## Work required
How many lines of the material below contain the string "action"? Reply with the number alone.

## Records supplied
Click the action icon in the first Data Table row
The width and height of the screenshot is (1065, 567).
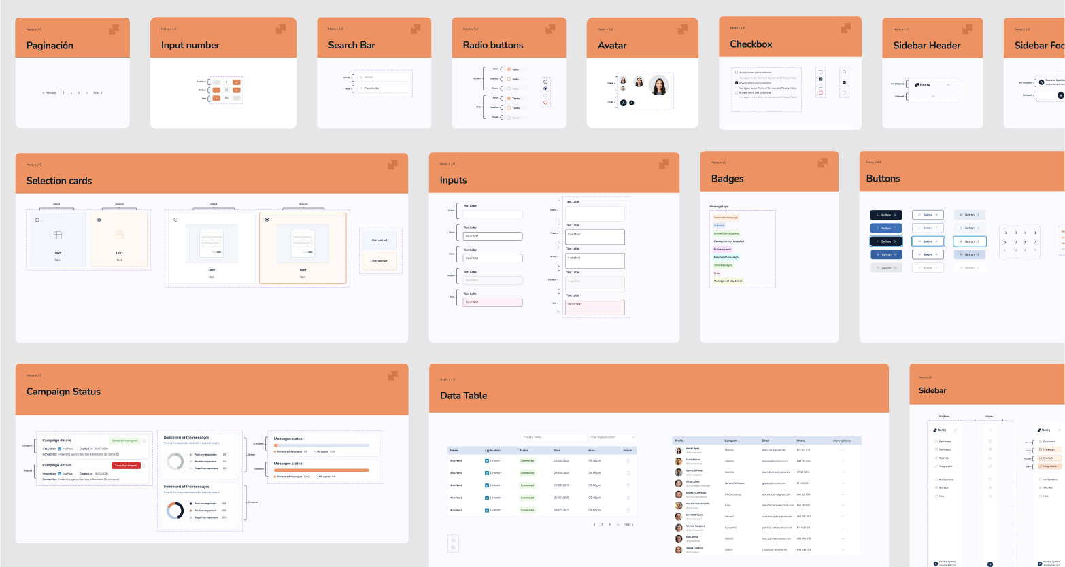(628, 461)
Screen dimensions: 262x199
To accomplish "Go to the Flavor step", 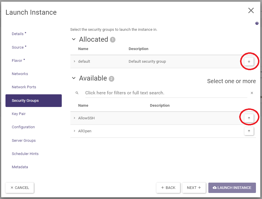I will tap(17, 61).
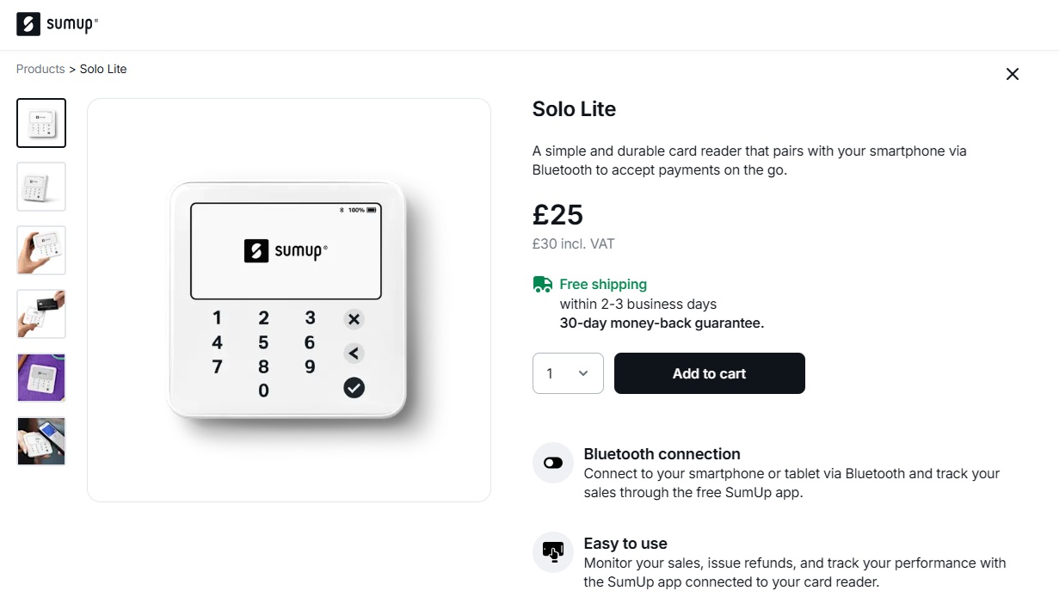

## Correct result
1